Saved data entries
▬▬▬▬▬▬

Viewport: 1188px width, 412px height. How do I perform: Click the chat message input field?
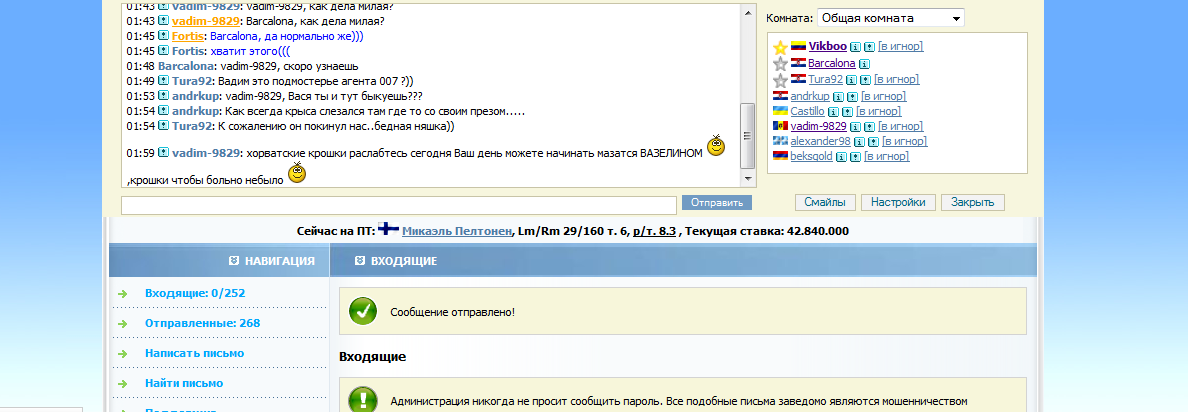398,204
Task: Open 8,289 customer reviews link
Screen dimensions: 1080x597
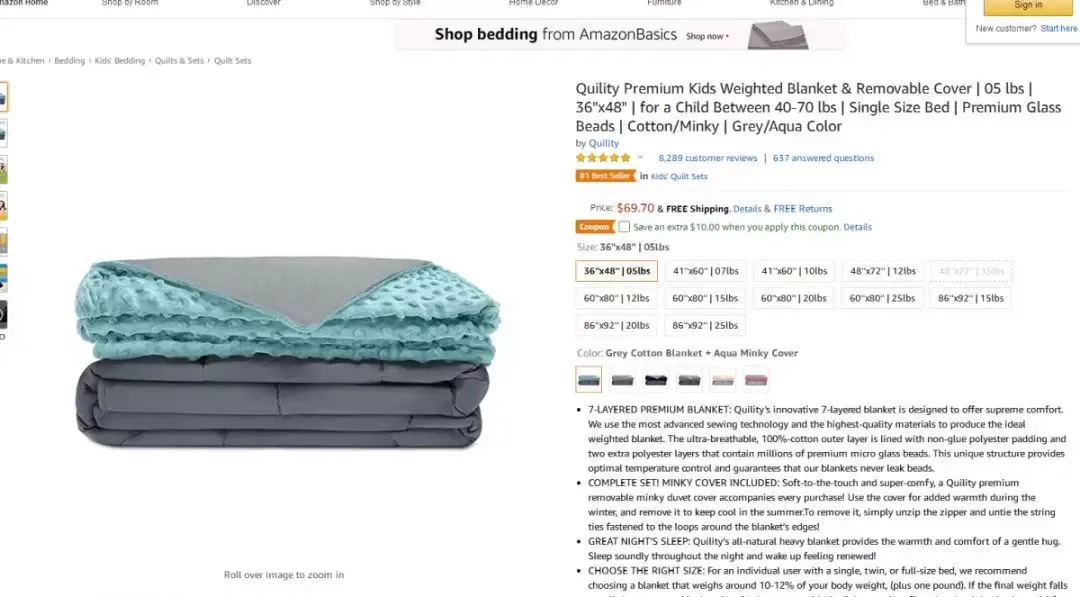Action: [707, 158]
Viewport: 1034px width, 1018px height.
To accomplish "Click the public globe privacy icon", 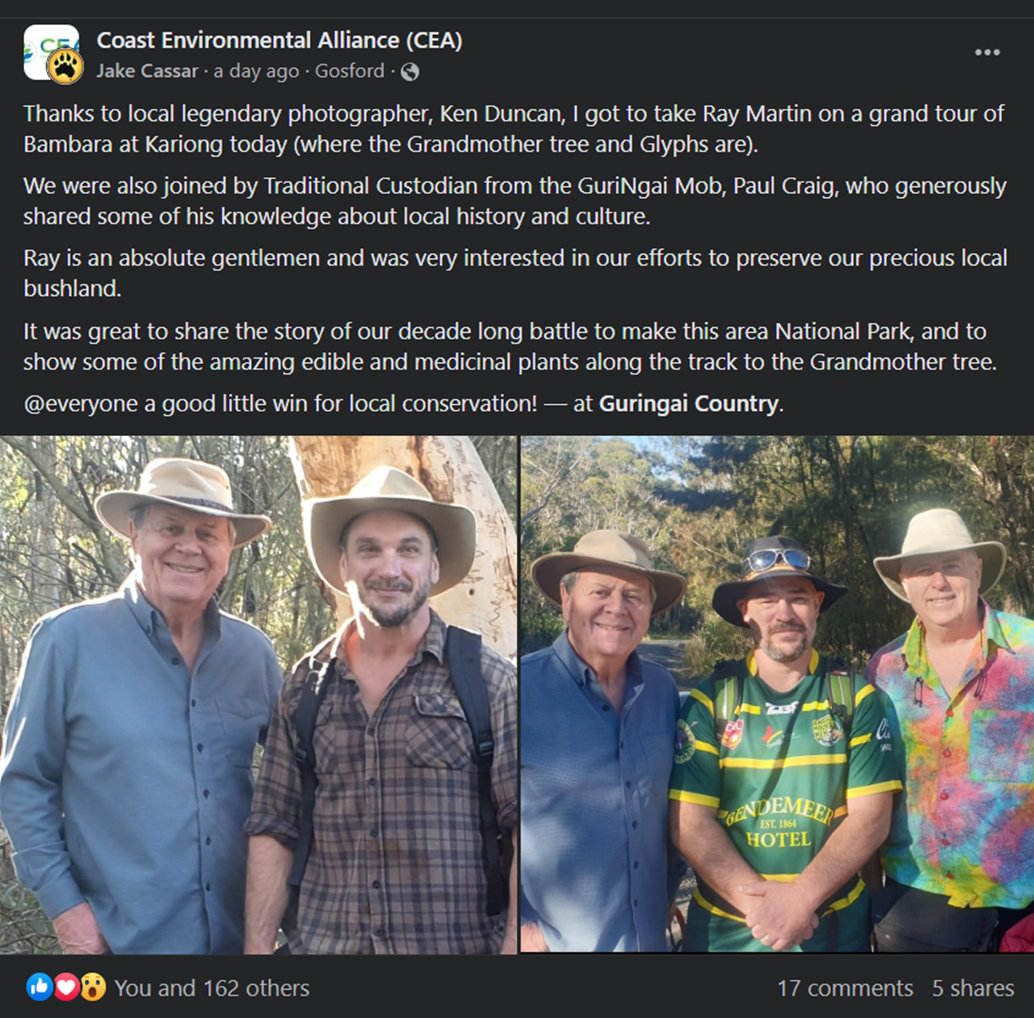I will (x=410, y=71).
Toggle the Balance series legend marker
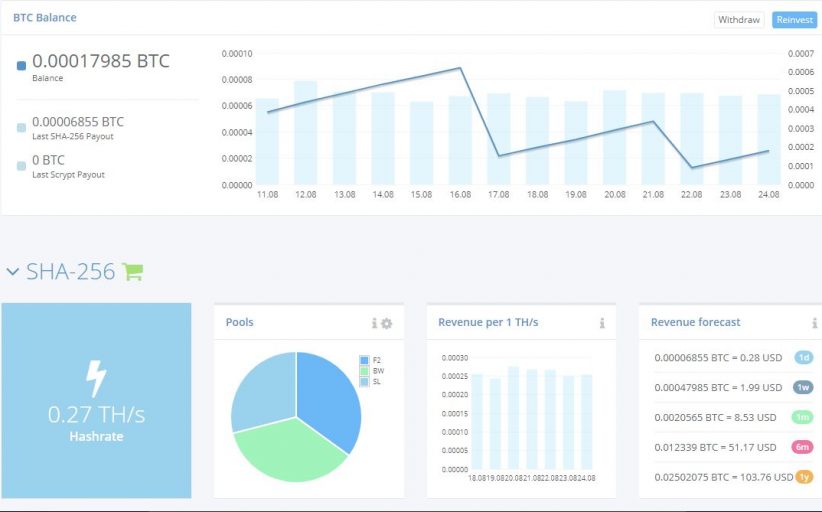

▬▬▬▬▬▬

_Work request:_ Reproduce, word for word, every line from the start of the records down to and including the line with "Viewport: 1034px width, 1018px height."; skip the pictures.

_Solution to this task:_
Viewport: 1188px width, 412px height. How do I perform: Click the chat message input field?
398,204
Task: Open 8,289 customer reviews link
Screen dimensions: 1080x597
Action: [707, 158]
Viewport: 1034px width, 1018px height.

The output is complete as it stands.